- _Exercise_: A word-for-word reproduction of the listing is required.
***** Source material *****
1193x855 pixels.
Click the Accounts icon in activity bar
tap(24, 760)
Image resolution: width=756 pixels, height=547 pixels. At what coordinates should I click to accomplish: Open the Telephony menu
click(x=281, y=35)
*****
- _Answer section_:
1193x855 pixels.
Click the Accounts icon in activity bar
tap(24, 760)
Image resolution: width=756 pixels, height=547 pixels. At what coordinates should I click to accomplish: Open the Telephony menu
click(x=281, y=35)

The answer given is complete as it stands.